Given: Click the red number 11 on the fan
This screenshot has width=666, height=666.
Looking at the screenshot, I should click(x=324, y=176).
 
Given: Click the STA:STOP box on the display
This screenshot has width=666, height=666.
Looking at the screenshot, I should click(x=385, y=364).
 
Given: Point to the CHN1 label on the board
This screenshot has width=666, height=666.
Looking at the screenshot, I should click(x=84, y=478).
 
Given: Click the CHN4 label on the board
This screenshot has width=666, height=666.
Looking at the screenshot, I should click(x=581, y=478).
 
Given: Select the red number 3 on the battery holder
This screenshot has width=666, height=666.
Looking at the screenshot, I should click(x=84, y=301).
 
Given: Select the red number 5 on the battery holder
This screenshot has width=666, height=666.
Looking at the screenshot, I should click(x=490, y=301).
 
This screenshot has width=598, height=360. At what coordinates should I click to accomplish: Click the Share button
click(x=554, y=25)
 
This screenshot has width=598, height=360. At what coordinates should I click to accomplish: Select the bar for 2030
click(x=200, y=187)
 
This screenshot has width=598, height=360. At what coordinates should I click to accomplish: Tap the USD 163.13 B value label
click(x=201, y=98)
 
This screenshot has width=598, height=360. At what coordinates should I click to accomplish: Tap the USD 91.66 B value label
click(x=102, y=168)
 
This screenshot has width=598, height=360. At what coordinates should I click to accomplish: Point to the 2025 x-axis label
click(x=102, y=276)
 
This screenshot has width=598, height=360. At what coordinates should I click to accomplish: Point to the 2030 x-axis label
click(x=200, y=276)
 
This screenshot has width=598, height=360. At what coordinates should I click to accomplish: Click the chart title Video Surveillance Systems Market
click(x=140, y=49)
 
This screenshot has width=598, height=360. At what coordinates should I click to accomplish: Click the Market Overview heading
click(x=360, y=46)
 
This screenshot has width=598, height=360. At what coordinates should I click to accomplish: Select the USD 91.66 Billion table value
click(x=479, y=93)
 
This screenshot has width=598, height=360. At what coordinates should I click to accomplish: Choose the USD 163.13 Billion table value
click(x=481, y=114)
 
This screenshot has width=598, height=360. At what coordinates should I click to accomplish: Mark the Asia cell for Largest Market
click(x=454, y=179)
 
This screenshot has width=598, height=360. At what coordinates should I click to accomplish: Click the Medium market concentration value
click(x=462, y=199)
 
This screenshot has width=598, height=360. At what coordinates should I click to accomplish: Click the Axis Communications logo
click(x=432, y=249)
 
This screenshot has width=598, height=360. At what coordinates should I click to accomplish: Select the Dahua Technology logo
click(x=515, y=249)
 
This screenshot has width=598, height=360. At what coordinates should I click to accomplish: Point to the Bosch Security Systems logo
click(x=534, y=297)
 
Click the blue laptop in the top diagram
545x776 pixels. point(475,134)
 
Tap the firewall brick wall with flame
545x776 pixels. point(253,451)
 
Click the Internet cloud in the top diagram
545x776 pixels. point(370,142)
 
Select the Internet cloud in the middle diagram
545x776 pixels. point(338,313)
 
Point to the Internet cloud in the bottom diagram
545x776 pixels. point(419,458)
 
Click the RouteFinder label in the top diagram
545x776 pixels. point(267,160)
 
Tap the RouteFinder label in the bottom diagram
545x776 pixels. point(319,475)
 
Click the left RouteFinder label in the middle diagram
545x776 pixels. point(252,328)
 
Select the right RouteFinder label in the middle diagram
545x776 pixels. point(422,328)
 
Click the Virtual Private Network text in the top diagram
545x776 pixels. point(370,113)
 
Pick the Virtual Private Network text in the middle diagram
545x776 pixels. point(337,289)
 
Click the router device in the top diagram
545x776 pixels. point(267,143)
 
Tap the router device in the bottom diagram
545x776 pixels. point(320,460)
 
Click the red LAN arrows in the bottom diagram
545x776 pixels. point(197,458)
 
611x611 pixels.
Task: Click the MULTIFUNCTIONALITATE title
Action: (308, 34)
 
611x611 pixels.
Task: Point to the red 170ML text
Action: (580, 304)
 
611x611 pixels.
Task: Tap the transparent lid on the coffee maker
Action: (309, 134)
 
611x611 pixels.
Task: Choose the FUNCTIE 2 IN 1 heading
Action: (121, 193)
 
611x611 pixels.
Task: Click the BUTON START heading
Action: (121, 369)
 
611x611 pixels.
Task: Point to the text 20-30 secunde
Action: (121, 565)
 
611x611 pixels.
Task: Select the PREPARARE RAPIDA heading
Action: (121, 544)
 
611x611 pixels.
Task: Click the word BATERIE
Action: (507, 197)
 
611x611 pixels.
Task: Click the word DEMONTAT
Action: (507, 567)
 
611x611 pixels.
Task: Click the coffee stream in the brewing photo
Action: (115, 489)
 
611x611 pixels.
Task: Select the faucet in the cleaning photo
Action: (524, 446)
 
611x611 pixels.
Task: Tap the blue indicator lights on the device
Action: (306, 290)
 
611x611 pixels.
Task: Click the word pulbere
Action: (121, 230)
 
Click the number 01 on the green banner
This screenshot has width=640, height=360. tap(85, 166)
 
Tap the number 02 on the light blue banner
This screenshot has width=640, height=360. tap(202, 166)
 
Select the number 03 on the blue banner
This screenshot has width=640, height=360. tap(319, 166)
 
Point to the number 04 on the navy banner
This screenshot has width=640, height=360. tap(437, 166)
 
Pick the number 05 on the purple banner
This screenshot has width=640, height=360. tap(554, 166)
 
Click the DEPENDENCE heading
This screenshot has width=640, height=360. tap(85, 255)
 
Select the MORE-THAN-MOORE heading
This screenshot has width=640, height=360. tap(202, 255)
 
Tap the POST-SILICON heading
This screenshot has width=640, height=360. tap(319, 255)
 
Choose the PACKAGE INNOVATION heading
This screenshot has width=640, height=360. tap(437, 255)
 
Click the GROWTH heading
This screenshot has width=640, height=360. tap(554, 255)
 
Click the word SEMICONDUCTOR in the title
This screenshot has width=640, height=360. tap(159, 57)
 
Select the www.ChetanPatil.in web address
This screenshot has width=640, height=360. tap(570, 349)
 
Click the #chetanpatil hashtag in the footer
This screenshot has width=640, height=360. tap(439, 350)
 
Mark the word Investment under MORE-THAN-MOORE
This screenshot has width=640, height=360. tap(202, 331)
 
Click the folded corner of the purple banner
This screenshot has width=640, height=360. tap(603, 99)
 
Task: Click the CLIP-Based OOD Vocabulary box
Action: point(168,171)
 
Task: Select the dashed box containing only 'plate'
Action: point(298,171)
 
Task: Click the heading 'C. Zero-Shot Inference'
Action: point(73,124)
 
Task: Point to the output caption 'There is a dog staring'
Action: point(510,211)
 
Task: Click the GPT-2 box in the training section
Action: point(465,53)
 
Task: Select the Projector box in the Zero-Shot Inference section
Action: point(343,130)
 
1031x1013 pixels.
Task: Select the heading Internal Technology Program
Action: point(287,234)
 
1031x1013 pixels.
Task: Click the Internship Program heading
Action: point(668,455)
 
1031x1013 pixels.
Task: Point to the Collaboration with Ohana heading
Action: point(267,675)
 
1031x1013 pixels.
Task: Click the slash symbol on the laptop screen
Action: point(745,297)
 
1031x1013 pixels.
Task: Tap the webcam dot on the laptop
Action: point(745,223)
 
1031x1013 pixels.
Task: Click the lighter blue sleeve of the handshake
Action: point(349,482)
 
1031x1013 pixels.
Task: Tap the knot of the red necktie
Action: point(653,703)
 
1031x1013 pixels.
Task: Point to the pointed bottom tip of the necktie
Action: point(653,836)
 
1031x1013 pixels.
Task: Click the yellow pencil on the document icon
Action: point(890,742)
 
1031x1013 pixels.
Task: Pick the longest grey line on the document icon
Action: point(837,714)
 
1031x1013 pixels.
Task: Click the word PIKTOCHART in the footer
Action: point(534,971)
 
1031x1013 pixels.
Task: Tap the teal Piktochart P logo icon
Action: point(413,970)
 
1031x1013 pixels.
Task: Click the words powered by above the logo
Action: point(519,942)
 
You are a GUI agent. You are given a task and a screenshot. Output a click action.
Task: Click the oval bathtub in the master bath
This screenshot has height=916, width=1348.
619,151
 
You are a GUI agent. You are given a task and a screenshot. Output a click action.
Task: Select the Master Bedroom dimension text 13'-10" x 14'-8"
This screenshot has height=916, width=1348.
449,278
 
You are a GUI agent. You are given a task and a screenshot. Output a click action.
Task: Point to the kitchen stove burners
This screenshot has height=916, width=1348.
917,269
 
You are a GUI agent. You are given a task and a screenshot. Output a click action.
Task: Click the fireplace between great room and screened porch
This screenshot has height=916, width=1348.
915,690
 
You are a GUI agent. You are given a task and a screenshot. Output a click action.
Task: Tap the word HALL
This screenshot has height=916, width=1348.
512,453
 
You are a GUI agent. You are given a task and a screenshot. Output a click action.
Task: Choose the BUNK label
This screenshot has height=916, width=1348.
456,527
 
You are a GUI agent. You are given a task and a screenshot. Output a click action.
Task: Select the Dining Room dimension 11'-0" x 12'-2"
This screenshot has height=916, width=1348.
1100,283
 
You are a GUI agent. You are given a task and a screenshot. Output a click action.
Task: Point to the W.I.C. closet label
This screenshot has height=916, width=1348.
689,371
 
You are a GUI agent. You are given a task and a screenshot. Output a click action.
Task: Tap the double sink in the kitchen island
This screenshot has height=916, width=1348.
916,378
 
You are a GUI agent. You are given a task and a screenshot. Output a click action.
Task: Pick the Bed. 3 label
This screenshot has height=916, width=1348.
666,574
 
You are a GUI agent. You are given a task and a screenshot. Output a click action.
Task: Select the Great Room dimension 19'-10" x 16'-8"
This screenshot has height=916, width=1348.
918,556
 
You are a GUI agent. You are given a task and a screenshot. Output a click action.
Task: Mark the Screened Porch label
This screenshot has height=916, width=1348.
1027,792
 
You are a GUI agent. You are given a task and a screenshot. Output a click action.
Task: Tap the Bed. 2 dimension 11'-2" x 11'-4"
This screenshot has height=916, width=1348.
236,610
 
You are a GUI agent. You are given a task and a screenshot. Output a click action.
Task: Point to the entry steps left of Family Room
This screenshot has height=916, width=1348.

+-------+

# [Task to complete]
Rewrite the data from its first line through the line containing "Given: Point to the CHN1 label on the board", inclusive, replacing "screenshot" with "capture" and leaving everything else unchanged.

# [Written response]
Given: Click the red number 11 on the fan
This capture has width=666, height=666.
Looking at the capture, I should click(x=324, y=176).
 
Given: Click the STA:STOP box on the display
This capture has width=666, height=666.
Looking at the capture, I should click(x=385, y=364).
 
Given: Point to the CHN1 label on the board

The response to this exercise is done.